Who checks the AI is doing its job?
One of the challenges will be finding auditors with the necessary expertise to understand how AI systems work and the significance of that in an employment context. “Who checks is a very important question because usually the algorithms are provided by the company that sells them, but then you have all this sensitive company-level data that goes into those algorithms, so they are proprietary as well,” notes Almasa Sarabi, an
assistant professor in leadership and management at the University of Amsterdam. “HR, for example, in most cases, does not really have the education or the knowledge to look at the algorithm and decide whether it is fit for purpose.”
Of course, human beings are also susceptible to discrimination and bias. There is a risk that an interviewer will be swayed by personal chemistry (or lack of it) with an interviewee. Sarabi believes this is an area where technology can make a difference. “We know from research that formalisation or standardisation of personnel practises really helps with generating more equitable outcomes, especially in interview situations where subjectivity can really creep in and you never really know what questions have been asked to whom,” she says.
Sarabi suggests that technology could be used to make the recruitment process more transparent and accountable by tracking which questions have been asked in an interview and logging the answers. However, she cautions against giving an AI system too big a role. “I don't think that AI actually needs to sit in and be part of the interview process as such and come up with its own questions,” she says.

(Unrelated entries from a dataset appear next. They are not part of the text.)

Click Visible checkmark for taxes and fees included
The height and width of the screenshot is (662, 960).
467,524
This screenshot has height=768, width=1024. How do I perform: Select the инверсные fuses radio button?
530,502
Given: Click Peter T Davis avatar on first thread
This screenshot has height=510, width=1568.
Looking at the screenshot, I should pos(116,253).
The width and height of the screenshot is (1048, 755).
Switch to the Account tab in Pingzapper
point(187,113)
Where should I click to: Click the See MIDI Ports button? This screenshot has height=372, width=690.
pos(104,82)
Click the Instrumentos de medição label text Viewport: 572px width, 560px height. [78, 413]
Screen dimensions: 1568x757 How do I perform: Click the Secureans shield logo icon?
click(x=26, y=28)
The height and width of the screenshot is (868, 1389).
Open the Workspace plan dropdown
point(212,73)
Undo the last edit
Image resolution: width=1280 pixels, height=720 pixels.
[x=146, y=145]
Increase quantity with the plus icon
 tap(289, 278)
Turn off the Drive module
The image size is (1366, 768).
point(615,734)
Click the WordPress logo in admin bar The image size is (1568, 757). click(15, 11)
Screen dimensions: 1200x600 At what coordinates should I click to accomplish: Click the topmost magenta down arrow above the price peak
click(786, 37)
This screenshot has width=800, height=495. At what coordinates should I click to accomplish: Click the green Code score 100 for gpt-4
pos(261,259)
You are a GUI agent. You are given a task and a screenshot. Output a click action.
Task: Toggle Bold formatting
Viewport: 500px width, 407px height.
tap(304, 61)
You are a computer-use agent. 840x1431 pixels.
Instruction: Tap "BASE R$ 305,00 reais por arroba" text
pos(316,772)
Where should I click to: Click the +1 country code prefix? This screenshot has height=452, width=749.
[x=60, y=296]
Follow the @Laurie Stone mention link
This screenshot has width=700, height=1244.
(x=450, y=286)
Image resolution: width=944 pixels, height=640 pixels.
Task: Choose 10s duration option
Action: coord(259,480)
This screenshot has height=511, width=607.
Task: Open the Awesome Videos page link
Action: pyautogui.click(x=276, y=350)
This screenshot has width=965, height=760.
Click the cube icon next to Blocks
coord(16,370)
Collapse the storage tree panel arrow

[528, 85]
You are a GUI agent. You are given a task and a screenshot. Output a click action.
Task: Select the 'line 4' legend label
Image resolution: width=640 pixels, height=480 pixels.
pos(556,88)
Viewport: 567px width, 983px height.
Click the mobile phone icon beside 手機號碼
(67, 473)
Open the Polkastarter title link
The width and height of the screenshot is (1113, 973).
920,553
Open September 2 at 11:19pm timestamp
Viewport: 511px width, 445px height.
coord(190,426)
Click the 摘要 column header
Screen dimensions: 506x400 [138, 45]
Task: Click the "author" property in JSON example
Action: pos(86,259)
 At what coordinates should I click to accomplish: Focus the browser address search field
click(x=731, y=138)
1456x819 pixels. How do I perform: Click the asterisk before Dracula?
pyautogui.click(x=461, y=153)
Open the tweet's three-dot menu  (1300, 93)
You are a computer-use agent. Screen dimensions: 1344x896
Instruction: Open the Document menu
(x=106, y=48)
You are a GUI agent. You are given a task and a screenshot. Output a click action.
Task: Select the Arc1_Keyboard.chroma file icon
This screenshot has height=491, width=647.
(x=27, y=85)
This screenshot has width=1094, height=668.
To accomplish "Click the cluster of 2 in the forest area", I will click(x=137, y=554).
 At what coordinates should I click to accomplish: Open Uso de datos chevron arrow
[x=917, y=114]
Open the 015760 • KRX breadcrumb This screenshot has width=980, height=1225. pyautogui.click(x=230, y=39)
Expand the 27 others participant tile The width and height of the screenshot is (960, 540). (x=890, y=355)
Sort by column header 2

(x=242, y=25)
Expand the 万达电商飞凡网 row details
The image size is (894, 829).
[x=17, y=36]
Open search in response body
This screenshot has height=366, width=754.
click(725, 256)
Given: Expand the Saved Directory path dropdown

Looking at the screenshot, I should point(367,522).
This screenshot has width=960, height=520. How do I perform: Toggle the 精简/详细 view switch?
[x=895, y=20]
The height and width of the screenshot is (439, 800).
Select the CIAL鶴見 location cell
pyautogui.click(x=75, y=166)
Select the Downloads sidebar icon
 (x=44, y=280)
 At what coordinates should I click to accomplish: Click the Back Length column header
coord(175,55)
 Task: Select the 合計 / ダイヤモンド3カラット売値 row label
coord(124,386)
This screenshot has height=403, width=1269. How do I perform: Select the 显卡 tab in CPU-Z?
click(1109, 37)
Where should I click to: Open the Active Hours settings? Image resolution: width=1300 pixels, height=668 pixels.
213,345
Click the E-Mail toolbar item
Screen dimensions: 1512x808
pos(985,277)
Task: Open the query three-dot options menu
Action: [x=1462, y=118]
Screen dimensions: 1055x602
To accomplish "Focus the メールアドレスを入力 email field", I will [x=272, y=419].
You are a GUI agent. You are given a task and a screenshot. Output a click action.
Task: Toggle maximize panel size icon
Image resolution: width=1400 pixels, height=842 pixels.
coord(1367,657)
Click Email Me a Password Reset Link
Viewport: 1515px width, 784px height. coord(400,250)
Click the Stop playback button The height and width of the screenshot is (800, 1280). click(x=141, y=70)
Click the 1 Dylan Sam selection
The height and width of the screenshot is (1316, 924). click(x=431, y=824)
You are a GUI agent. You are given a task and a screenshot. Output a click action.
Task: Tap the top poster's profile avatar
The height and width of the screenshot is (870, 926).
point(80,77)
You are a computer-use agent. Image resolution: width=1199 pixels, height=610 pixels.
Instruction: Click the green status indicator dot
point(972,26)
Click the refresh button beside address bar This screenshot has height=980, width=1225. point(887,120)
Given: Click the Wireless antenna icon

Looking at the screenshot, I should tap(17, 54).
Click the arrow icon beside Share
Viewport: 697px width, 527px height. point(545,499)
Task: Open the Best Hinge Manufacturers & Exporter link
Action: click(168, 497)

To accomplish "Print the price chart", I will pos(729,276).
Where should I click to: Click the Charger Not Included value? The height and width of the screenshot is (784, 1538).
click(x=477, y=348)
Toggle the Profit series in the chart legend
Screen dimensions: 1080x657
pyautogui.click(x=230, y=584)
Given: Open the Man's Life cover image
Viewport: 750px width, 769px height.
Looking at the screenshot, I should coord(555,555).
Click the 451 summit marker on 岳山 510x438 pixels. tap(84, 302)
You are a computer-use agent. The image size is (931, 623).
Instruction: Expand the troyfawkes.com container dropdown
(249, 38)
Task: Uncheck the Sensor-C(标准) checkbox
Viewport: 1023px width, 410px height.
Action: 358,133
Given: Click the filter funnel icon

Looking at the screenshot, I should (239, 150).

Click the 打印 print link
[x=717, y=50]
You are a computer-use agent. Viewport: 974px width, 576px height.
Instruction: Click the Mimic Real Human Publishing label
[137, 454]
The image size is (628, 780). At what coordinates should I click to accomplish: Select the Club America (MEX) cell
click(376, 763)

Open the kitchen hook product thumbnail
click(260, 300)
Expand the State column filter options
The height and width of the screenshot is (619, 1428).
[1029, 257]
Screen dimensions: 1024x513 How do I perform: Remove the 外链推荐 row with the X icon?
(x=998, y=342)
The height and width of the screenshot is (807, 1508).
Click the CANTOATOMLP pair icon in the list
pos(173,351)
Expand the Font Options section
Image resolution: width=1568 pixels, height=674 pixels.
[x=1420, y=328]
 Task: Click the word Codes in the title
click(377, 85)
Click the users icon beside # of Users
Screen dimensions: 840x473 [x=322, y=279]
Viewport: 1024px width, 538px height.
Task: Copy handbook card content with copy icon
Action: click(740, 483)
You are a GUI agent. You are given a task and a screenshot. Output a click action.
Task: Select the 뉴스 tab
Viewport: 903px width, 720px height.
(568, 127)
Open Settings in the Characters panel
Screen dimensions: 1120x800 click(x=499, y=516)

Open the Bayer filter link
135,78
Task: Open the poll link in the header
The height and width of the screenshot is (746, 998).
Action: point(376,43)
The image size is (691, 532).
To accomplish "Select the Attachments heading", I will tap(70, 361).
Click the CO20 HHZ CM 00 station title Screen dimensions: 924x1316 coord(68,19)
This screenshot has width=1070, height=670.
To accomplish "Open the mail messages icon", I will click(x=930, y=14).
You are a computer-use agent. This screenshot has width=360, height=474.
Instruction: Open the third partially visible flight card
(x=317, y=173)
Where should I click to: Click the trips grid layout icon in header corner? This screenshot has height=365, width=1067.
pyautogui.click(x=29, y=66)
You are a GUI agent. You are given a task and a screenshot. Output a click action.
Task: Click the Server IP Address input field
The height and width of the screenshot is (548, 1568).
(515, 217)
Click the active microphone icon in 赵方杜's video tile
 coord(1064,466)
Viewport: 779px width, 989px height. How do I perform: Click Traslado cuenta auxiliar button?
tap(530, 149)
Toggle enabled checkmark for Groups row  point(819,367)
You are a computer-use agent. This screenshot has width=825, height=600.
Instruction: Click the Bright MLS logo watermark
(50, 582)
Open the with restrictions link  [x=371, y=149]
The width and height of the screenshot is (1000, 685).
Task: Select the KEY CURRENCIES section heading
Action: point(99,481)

Will there be rigid rules?
Once the EU AI Act is finalised, employers in Europe should have greater clarity over the extent to which they can harness AI. But it is not clear whether other jurisdictions will follow suit. To date, the US has taken a more laissez faire approach to AI than the EU. Although the White House has recently published an AI Bill of Rights, Hollister at McGill University, likens this document to a corporate mission statement, rather than a concrete set of rules that will actually change behaviour.
In the U.S., there are calls for regulators to take a step back because they lack the requisite knowledge to effectively regulate AI. A recent paper published by the University of Miami Law Review, co-authored by Keith Sonderling, a Commissioner on the U.S. Equal Employment Opportunity Commission, argues that “the most effective solution is a deregulatory approach that properly utilises the existing employment discrimination framework and the resources already available to agencies. Existing legal mechanisms that can help reduce the risks associated with AI should be prioritised without stifling innovation, even in the face of AI’s distinct challenges. To this end, self-regulation and self-audits should be encouraged and incentivised.”
Even so, some US states are introducing local regulations. And there is an argument that regulators need to try and get ahead of this challenge before AI systems become deeply embedded in employment practices and potentially encode serious flaws. For Hollister, AI systems should be employed as a scalpel rather than a sledgehammer – they should be used to address very specific failings rather than for the wholesale automation of recruitment and assessment. “There's this illusion that AI systems are objective and they absolutely aren't, because they're learning from patterns in past historical data and are capturing things that are problematic,” she stresses.